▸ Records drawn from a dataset

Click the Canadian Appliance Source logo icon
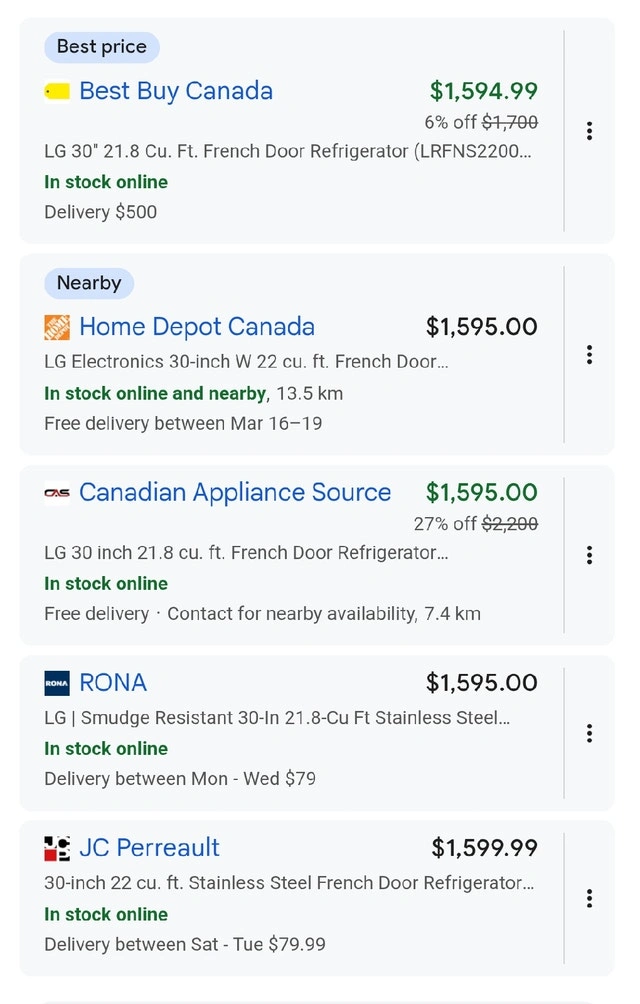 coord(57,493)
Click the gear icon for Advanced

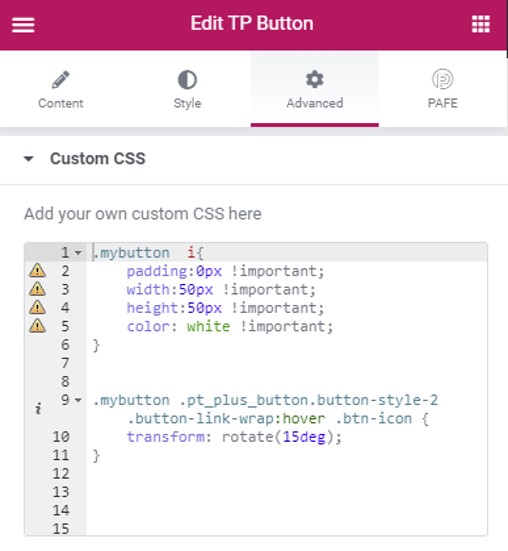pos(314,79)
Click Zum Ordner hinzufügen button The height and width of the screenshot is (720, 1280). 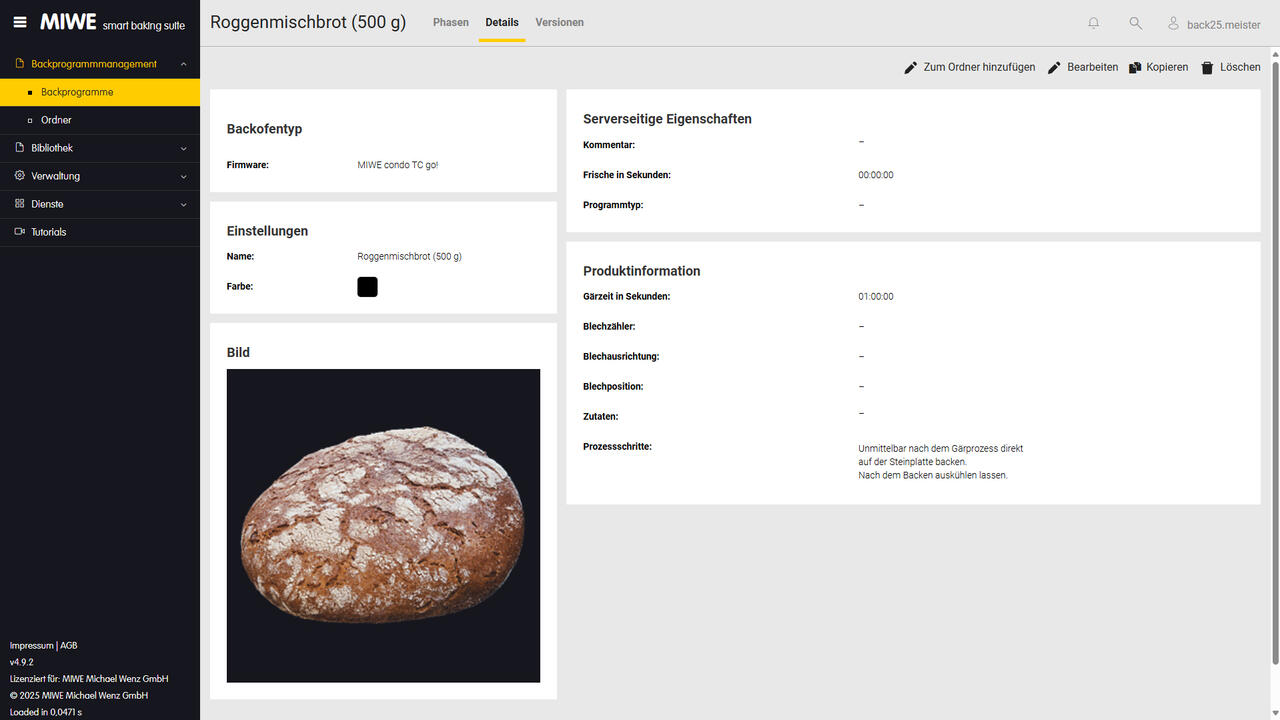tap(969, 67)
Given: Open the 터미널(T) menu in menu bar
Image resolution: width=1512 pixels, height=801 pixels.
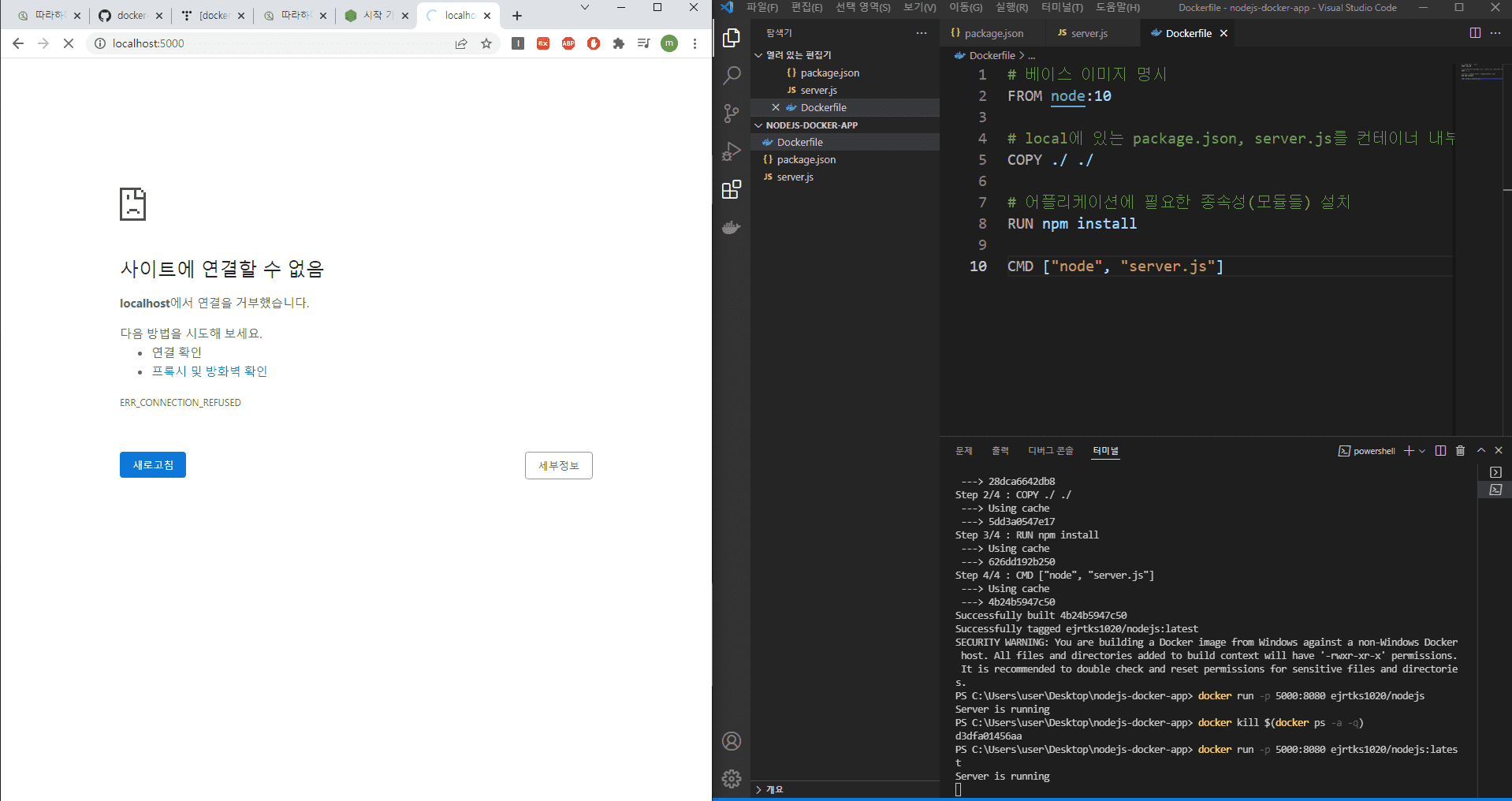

▸ TASK TO CARRY OUT
Quote exactly, and only, the lines from the line containing "Given: Open the 터미널(T) menu in menu bar" through the final line of the records above, both included, omitting any pictures.

▸ RESULT OF THIS EXERCISE
Given: Open the 터미널(T) menu in menu bar
Image resolution: width=1512 pixels, height=801 pixels.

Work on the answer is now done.